Silvia Abril Fernández (Mataró, 10 April 1971) is a Spanish comedian, actress and TV host.

Biography
Abril was born in Mataró, Barcelona, and she has three sisters: Meritxell (1986), Mónica (1973) and Anabel. She is married to comedian Andreu Buenafuente, and their child, Joana, was born on 28 November 2012.

Career
She is best known for her roles in hit Spanish series La que se avecina as Violeta Recio, Spanish Movie as Laura, and as one of the dancers for the Spanish entry at the Eurovision Song Contest 2008, "Baila el Chiki-chiki".

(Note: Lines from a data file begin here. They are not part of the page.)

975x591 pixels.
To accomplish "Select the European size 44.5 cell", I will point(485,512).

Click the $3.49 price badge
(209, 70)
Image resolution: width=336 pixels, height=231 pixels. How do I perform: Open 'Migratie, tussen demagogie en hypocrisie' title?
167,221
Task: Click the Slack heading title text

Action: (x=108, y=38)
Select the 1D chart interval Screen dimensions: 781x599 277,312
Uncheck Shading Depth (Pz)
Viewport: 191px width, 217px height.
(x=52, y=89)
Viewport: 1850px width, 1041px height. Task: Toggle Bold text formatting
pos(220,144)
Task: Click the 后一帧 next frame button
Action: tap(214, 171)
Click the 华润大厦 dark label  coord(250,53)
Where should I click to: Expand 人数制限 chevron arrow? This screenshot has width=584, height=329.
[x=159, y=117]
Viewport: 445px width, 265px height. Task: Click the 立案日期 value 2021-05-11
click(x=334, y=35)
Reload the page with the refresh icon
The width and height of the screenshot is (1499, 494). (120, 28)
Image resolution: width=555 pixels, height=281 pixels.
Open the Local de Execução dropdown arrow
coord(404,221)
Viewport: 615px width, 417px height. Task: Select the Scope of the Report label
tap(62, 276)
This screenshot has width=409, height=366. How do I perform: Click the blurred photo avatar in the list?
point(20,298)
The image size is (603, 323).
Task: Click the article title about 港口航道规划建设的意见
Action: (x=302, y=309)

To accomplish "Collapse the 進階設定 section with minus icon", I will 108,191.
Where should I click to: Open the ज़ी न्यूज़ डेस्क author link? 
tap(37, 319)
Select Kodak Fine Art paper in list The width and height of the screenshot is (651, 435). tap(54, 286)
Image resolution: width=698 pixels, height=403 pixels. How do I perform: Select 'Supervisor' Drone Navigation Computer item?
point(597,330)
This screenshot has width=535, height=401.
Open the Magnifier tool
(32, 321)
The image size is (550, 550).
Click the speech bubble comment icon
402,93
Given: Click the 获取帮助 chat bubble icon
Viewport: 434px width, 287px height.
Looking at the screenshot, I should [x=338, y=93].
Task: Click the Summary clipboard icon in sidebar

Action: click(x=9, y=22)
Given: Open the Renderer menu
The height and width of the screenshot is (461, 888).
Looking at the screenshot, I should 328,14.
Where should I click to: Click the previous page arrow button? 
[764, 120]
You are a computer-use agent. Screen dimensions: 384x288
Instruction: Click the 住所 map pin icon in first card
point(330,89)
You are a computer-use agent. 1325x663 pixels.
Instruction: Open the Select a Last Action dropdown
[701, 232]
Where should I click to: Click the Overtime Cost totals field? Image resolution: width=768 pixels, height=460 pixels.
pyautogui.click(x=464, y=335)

On 19 September 2017 she participated at the second season of MasterChef Celebrity with Bibiana Fernández, Pepón Nieto, Marina San José, Anabel Alonso, Patricia Montero, Edu Soto, José Corbacho, Usun Yoon, Juan Betancourt, Saúl Craviotto and Carlos Baute. She was the fourth contestant eliminated, but she was brought back in the next episode, and she finally was the runner-up.

Abril is the panelist of the television show Cero en Historia alongside Raúl Cimas, Sara Escudero and J.J. Vaquero, which is presented by Joaquín Reyes. In the season 3 episode 14 Silvia Abril was replaced by Anabel Alonso due to health problems. He was replaced by Patricia Conde in the fourth season.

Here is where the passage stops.